Je cite, ci-dessous, trois longs extraits d’Histoire d’un livre (1857), petit ouvrage signé de Jean-Bernard Mary-Lafon, historien, linguiste et dramaturge français (1810-1884). L’auteur se propose de démontrer, à un certain Jean Duval, ancien procureur, et à ses six fils, dont l’un souhaite devenir auteur, que rien n’est plus beau ni plus utile que la carrière d’homme de lettres. Du désir d’être publié à la mise en vente du livre, en passant par les divers ateliers de l’imprimerie, se déroule un aimable récit, volontairement décousu, mêlé de références puisées dans divers ouvrages, dont les Études pratiques et littéraires sur la typographie publiées vingt ans plus tôt par l’imprimeur Georges-Adrien Crapelet. Il y est bien sûr question des correcteurs, notamment à travers deux anecdotes historiques que Mary-Lafon se délecte à raconter…
Une visite de l’ancienne imprimerie de Plantin, à Anvers
« […] je vous peindrai mal l’impression profonde que je rapportai d’une visite faite, en compagnie d’un linguiste célèbre, dans l’ancienne imprimerie de Plantin, à Anvers. C’était le 3 mai 18361 ; le soleil faisait jaillir à travers la brume matinale ces doux rayons d’or qu’aimait tant Rubens. J’attendais depuis une heure avec mon collègue sur la place Vendredi, lorsqu’un homme de bonnes manières, que je sus depuis être un descendant de Plantin, par les femmes, nous introduisit dans le vieil édifice. L’atelier, construit en 1554, est plein de débris poudreux, que nous considérions comme autant de reliques. Il y a là deux presses du temps, cinquante à soixante composteurs en bois, de vieilles galées, des manches de pointes, un trépied et une chaise en bois tors. Nous passâmes ensuite dans le bureau de Plantin, dont les registres et les livres de comptes et d’affaires sont encore rangés sur les tablettes, comme s’il venait de sortir. À côté s’ouvre le cabinet des correcteurs.

• Données de l'exercice
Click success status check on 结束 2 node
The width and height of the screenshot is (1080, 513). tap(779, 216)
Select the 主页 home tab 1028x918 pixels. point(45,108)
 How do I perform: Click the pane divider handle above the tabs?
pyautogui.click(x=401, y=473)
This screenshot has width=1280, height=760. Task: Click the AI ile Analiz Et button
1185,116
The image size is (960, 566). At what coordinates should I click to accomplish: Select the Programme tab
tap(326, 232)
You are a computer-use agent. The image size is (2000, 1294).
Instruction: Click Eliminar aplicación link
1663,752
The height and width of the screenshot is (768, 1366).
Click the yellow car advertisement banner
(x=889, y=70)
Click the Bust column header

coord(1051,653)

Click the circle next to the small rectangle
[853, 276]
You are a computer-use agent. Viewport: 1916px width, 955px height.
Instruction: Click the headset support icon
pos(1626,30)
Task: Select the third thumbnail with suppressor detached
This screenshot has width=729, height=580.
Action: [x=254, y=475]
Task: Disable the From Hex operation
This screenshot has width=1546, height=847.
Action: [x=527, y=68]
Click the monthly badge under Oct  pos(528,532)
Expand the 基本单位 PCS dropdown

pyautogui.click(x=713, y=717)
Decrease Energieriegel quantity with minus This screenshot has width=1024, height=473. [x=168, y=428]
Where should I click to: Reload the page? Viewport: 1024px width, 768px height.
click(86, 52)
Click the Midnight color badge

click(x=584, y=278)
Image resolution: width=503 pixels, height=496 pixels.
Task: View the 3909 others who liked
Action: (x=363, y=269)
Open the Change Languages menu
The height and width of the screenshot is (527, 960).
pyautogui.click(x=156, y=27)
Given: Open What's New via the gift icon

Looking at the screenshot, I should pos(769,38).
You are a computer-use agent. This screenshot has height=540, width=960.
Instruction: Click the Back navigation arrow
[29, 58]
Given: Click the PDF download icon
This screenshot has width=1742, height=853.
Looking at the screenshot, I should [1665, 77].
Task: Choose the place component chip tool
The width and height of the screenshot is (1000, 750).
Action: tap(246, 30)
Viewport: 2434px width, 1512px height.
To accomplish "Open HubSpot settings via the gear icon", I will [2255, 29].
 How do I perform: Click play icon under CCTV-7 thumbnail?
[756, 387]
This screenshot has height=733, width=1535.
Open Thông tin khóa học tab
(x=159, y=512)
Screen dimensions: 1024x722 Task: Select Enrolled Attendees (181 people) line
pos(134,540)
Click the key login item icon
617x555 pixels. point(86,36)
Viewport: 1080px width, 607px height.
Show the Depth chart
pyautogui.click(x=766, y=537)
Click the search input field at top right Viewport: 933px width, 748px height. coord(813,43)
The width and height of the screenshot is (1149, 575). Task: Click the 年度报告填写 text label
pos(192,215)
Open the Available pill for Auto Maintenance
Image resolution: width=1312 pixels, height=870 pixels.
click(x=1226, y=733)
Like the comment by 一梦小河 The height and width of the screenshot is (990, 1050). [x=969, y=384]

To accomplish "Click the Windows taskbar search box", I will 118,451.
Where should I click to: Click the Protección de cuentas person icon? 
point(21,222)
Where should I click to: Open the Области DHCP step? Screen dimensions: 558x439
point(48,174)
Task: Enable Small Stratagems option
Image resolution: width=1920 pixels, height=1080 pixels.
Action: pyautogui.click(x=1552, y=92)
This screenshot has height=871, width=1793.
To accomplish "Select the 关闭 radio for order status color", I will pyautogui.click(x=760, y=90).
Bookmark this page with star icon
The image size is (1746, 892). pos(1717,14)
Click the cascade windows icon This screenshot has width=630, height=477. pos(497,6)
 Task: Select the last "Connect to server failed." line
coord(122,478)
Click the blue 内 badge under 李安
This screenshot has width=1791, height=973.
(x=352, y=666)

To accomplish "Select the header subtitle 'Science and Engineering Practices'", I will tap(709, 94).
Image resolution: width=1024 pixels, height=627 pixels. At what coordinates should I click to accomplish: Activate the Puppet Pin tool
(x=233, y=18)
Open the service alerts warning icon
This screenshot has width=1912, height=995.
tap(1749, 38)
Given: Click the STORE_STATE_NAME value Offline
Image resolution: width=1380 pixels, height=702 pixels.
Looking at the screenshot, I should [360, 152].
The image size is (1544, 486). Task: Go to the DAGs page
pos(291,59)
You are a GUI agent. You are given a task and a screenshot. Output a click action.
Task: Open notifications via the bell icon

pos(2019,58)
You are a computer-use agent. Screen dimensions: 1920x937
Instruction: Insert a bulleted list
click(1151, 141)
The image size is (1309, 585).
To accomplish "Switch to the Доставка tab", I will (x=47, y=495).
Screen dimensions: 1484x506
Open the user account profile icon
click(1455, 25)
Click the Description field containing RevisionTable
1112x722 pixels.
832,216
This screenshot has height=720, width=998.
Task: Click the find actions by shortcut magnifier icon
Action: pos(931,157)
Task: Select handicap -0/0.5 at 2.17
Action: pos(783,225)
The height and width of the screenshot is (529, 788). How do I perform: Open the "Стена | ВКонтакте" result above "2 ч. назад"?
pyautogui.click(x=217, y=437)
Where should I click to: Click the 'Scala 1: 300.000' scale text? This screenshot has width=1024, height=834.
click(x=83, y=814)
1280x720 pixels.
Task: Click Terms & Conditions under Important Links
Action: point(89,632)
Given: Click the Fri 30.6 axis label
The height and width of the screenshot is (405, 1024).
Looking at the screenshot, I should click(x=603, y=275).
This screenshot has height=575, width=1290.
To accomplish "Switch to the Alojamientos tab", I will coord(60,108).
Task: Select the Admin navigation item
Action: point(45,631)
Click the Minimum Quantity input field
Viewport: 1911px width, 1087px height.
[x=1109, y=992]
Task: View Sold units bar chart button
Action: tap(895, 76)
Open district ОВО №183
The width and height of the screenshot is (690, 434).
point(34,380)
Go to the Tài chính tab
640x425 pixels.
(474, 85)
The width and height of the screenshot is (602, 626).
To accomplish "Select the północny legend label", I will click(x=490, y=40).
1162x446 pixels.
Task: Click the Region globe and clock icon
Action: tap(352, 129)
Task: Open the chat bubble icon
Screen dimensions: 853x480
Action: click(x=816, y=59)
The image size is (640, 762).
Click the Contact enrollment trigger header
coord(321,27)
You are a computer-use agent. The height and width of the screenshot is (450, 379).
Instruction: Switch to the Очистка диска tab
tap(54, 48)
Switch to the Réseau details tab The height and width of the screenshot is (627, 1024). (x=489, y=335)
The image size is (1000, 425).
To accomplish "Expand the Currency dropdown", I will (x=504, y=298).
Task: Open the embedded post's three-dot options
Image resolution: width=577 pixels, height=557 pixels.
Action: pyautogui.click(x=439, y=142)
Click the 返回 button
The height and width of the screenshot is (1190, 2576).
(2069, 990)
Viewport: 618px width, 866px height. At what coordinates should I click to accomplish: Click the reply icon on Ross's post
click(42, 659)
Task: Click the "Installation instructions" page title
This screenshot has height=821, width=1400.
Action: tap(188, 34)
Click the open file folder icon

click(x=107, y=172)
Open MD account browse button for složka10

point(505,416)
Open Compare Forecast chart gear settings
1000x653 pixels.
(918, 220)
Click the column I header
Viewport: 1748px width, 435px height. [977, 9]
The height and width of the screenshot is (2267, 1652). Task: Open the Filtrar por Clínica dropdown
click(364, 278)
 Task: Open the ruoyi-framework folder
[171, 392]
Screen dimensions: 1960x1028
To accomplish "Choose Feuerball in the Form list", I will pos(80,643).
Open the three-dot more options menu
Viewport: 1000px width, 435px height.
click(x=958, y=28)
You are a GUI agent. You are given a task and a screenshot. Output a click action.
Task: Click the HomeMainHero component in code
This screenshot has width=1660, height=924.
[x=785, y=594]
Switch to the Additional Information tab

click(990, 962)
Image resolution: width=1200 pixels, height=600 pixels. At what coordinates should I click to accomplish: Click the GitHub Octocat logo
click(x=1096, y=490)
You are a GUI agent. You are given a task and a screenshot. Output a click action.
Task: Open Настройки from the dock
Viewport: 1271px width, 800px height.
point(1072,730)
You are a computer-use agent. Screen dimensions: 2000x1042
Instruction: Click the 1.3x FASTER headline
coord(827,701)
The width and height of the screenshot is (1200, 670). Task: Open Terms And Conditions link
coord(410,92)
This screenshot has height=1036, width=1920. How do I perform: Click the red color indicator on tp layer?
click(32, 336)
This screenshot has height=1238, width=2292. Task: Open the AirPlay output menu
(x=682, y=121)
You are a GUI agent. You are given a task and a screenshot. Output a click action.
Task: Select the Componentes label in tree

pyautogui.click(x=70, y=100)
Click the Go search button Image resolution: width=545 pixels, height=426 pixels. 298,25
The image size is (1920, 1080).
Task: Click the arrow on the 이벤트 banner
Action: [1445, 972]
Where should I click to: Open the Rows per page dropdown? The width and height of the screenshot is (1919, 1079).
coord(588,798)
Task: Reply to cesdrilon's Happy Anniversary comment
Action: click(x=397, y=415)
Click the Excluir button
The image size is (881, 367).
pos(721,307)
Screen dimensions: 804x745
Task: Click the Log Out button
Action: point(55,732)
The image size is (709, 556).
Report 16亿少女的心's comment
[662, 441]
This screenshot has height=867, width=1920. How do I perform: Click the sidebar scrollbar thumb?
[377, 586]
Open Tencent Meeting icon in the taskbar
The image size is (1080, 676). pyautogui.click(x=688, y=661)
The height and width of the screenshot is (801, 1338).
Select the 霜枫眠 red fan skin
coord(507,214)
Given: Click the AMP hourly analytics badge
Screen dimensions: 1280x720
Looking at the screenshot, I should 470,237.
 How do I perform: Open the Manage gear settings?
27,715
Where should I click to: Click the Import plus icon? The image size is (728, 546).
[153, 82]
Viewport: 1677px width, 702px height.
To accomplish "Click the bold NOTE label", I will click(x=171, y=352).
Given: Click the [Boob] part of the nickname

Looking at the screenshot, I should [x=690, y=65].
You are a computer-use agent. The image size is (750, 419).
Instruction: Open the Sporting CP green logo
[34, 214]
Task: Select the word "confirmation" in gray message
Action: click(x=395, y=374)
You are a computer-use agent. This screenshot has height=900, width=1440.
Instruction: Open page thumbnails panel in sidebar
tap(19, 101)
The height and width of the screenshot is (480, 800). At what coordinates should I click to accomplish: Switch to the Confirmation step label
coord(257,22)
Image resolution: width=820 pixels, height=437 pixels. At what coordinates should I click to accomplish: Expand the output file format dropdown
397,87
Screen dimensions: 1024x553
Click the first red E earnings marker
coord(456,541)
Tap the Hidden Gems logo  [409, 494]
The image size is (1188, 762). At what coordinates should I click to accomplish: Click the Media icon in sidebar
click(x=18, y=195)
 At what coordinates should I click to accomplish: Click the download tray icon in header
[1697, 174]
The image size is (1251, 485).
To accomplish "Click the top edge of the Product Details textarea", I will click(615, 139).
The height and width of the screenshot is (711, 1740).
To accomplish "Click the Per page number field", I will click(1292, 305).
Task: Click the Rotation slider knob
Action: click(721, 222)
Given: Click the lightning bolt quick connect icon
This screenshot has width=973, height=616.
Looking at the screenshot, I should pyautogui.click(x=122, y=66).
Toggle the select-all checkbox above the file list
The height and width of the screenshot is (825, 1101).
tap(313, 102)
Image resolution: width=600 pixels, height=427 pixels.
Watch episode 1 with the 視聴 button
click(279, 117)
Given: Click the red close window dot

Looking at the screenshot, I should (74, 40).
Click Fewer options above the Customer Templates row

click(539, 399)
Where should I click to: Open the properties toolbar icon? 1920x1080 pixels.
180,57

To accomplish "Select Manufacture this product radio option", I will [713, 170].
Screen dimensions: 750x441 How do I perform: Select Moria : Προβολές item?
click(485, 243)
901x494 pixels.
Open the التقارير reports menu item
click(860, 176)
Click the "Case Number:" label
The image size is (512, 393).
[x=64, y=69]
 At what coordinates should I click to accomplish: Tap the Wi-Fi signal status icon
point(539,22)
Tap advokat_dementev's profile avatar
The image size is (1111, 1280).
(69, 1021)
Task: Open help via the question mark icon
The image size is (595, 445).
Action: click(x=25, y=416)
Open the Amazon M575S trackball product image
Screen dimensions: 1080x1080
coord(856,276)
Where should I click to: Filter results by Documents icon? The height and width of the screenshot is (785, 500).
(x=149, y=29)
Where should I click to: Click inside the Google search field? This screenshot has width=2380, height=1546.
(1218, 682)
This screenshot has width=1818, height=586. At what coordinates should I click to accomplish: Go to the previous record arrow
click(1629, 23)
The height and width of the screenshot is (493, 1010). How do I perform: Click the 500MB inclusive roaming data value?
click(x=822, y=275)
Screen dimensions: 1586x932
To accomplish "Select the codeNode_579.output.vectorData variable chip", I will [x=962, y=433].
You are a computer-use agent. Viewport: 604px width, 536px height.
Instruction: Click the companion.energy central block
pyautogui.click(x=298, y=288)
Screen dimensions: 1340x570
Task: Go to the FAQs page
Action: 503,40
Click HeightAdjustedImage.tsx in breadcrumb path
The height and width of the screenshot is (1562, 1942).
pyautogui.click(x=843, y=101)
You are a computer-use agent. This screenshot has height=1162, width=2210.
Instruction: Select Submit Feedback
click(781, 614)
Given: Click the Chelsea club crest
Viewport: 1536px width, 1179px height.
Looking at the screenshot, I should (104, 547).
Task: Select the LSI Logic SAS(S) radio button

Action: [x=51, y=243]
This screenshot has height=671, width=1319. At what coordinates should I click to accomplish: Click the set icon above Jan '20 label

• Consigne 1
Recopiez tel quel, dans la liste, le passage qui commence à la ligne contenant "Where should I click to: Open the Rows" et se termine à la ligne contenant "Looking at the screenshot, I should [x=690, y=65].", ces deux lignes comprises.
• Consigne 2
Poursuivez le texte sur la visite de l'ancienne imprimerie de Plantin, à Anvers, en partant de sa dernière phrase.
Le texte et la liste ne viennent pas de la même source.

• Réponse 1
Where should I click to: Open the Rows per page dropdown? The width and height of the screenshot is (1919, 1079).
coord(588,798)
Task: Reply to cesdrilon's Happy Anniversary comment
Action: click(x=397, y=415)
Click the Excluir button
The image size is (881, 367).
pos(721,307)
Screen dimensions: 804x745
Task: Click the Log Out button
Action: point(55,732)
The image size is (709, 556).
Report 16亿少女的心's comment
[662, 441]
This screenshot has height=867, width=1920. How do I perform: Click the sidebar scrollbar thumb?
[377, 586]
Open Tencent Meeting icon in the taskbar
The image size is (1080, 676). pyautogui.click(x=688, y=661)
The height and width of the screenshot is (801, 1338).
Select the 霜枫眠 red fan skin
coord(507,214)
Given: Click the AMP hourly analytics badge
Screen dimensions: 1280x720
Looking at the screenshot, I should 470,237.
 How do I perform: Open the Manage gear settings?
27,715
Where should I click to: Click the Import plus icon? The image size is (728, 546).
[153, 82]
Viewport: 1677px width, 702px height.
To accomplish "Click the bold NOTE label", I will click(x=171, y=352).
Given: Click the [Boob] part of the nickname

Looking at the screenshot, I should [x=690, y=65].

• Réponse 2
Figurez-vous une assez grande pièce, tendue en cuir doré, avec de ces beaux dessins de la Renaissance, à peine effacés par le temps. Le jour y est superbe, et tout a si fidèlement gardé le cachet du passé qu’en m’approchant du bureau, et fermant les yeux, il me sembla que j’étais derrière Juste Lipse2, courbé sur les épreuves, et que j’entendais ce bon, ce digne Corneille Kilian3, le phénix des correcteurs morts et vivants, murmurer, en se frottant les mains, cette petite satire que je vous traduis du latin :
Nous corrigeons des livres les erreurs,
Et nous notons les fautes des auteurs ;
Mais un brouillon, que la fureur d’écrire
Pour nos péchés dans les lettres attire,
De ce bel art faisant un vil métier,
Souille la plume et tache le papier.
Loin de lécher son ourson, il s’empresse
De le jeter dans les bras de la presse ;
Et si l’on rit de son avortement,
Voilà ce sot de furie écumant.
Tout aussitôt il s’en prend pour excuse
Au correcteur : c’est lui seul qu’il accuse.
— Eh ! mon ami ! laisse le correcteur
Débarbouiller les marmots de l’auteur !
C’est bien assez que ce pauvre homme-lige
Soit l’ennemi de tous ceux qu’il corrige !…
De ce cabinet, où Corneille Kilian expurgea des épreuves pendant cinquante ans, ce qui suffit, et au delà, pour faire pardonner sa boutade en vers latins contre les brouillons du temps, on nous fit passer dans la salle des ornements typographiques. […] » (p. 47-49)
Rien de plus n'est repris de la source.